I was about to message my husband to let him know what a delightful day I am having (share the joy). As I thought about how I would qualify this statement, I realised that it didn’t really sound like a normal person’s normal definition of delight.
Firstly, I found a leak. I was at the bottom of the washing basket – already an achievement! – and the final two items were soaking. Of course, I gave them a quick sniff: just water. I popped them straight in the wash and took the laundry basket outside, tipping it upside down to dry out (thanks, Sydney winter). Then went back in to investigate.
I found the source (washing machine hose connection, but better that we don’t go into this as a) it’s boring and b) oh, let’s not go into it) and mopped up the water. Okay, I stuck a sponge beneath it. It’s a tiny leak and the space between machine and sink doesn’t leave much room for mopping.

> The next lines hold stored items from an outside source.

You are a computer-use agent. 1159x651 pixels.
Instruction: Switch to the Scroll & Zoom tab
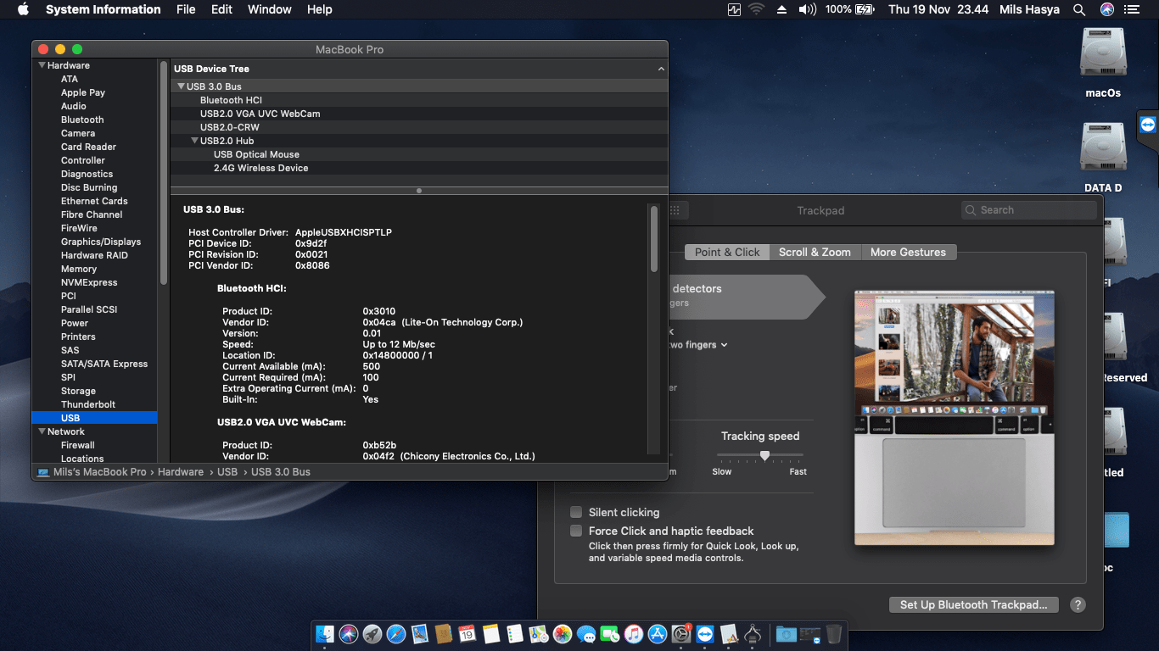815,252
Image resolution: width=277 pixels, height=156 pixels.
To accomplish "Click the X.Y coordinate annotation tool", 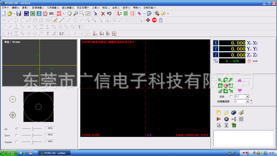I will [61, 34].
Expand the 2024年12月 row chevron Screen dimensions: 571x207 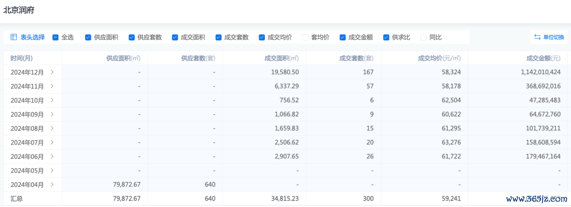click(52, 72)
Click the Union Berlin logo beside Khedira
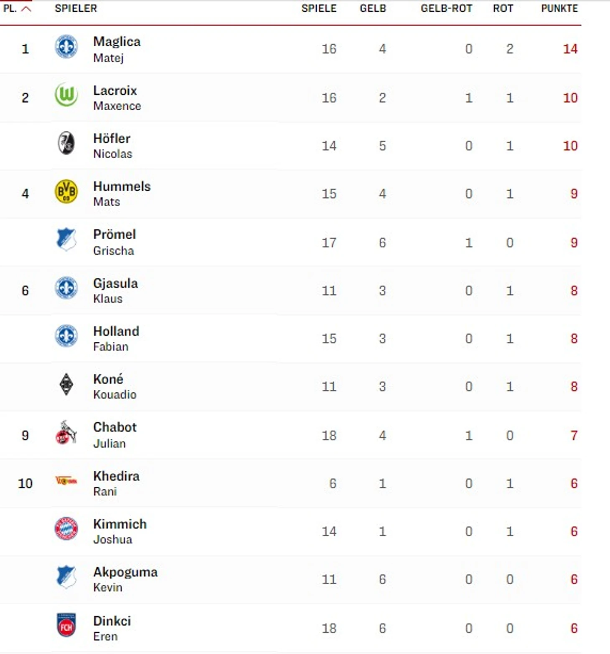Image resolution: width=610 pixels, height=654 pixels. [66, 481]
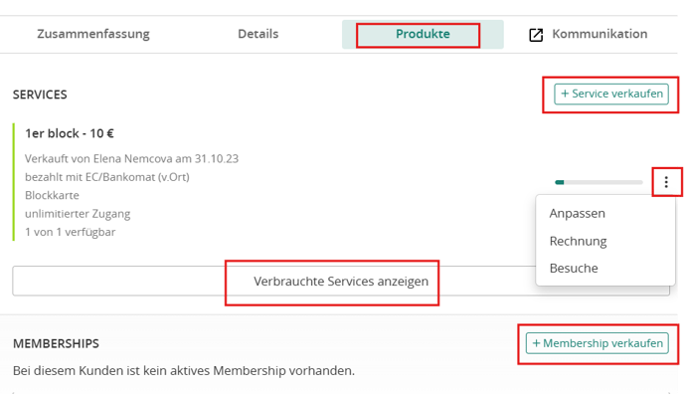Select the Produkte tab
The height and width of the screenshot is (394, 684).
click(x=423, y=34)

Anyway, I had the washing basket under control! Funny how something as simple (and meaningless) as washing all the clothes in the house can feel so extraordinarily noteworthy. I was still cheering internally as I walked into the bedroom and almost tripped over all the bedclothes I had stripped from the bed just moments earlier. Oh. Weirdly, however, this still made me happy! My achievement of approximately thirty seconds ago had just been demonstrably disproved and I liked it!
So the things that had made my day included a utility room under water and an outstanding pile of washing. It gets better/worse.
The point at which I thought to share the day’s euphoria with my favourite housemate came as I was stacking the dishwasher, having just finished emptying it. I was looking around the kitchen to see if anything else could go in. Actually, could is not the correct expression. Lots more could have gone in, but I choose to handwash an unnecessary amount of kitchen items, just because I love them and want them to last forever, as though the dishwasher might use a final rinse of acid or fire. So the dishwasherproof pans, handpainted mugs (I let the plates go in – I’m not that weird) and anything used for baking stay well away from the washing box and get lovingly soaped by me instead.
And it was thinking about handwashing all the remaining pots and pans (loads of them) that induced the feeling of bliss.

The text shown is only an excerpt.